Material provided →
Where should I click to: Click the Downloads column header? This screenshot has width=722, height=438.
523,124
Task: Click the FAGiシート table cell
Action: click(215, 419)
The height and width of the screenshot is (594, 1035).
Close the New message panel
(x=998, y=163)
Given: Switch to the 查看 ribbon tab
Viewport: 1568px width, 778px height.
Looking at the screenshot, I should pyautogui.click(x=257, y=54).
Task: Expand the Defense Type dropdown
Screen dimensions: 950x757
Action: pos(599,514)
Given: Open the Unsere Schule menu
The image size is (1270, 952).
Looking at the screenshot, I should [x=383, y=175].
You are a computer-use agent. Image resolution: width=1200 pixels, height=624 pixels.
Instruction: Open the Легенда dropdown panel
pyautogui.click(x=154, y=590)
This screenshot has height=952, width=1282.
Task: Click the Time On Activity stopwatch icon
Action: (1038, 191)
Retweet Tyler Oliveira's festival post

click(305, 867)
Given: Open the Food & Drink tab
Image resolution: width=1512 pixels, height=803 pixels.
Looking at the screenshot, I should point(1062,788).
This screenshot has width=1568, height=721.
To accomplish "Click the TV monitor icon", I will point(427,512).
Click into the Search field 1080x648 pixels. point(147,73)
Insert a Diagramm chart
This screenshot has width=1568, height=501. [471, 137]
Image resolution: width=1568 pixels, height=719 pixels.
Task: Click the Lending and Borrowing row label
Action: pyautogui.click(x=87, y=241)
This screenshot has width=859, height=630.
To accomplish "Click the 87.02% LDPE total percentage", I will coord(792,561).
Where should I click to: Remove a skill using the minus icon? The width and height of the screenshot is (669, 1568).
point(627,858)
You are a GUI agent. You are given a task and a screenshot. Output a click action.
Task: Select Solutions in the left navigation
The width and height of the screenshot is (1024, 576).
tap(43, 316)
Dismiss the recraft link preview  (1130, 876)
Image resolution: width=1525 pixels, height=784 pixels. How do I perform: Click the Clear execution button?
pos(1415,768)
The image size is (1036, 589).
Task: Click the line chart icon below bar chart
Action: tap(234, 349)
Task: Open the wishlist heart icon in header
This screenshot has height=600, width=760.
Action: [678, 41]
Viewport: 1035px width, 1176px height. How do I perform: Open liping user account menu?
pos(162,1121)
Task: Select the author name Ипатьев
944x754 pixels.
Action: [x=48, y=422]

Required action →
What is needed is the full listing, reproduced exactly.

Exercise answer →
Where should I click to: Click the Downloads column header? This screenshot has width=722, height=438.
523,124
Task: Click the FAGiシート table cell
Action: click(215, 419)
The height and width of the screenshot is (594, 1035).
Close the New message panel
(x=998, y=163)
Given: Switch to the 查看 ribbon tab
Viewport: 1568px width, 778px height.
Looking at the screenshot, I should pyautogui.click(x=257, y=54).
Task: Expand the Defense Type dropdown
Screen dimensions: 950x757
Action: pos(599,514)
Given: Open the Unsere Schule menu
The image size is (1270, 952).
Looking at the screenshot, I should [x=383, y=175].
You are a computer-use agent. Image resolution: width=1200 pixels, height=624 pixels.
Instruction: Open the Легенда dropdown panel
pyautogui.click(x=154, y=590)
This screenshot has height=952, width=1282.
Task: Click the Time On Activity stopwatch icon
Action: (1038, 191)
Retweet Tyler Oliveira's festival post

click(305, 867)
Given: Open the Food & Drink tab
Image resolution: width=1512 pixels, height=803 pixels.
Looking at the screenshot, I should point(1062,788).
This screenshot has width=1568, height=721.
To accomplish "Click the TV monitor icon", I will point(427,512).
Click into the Search field 1080x648 pixels. point(147,73)
Insert a Diagramm chart
This screenshot has width=1568, height=501. [471, 137]
Image resolution: width=1568 pixels, height=719 pixels.
Task: Click the Lending and Borrowing row label
Action: pyautogui.click(x=87, y=241)
This screenshot has width=859, height=630.
To accomplish "Click the 87.02% LDPE total percentage", I will coord(792,561).
Where should I click to: Remove a skill using the minus icon? The width and height of the screenshot is (669, 1568).
point(627,858)
You are a GUI agent. You are given a task and a screenshot. Output a click action.
Task: Select Solutions in the left navigation
The width and height of the screenshot is (1024, 576).
tap(43, 316)
Dismiss the recraft link preview  (1130, 876)
Image resolution: width=1525 pixels, height=784 pixels. How do I perform: Click the Clear execution button?
pos(1415,768)
The image size is (1036, 589).
Task: Click the line chart icon below bar chart
Action: tap(234, 349)
Task: Open the wishlist heart icon in header
This screenshot has height=600, width=760.
Action: [678, 41]
Viewport: 1035px width, 1176px height. How do I perform: Open liping user account menu?
pos(162,1121)
Task: Select the author name Ипатьев
944x754 pixels.
Action: [x=48, y=422]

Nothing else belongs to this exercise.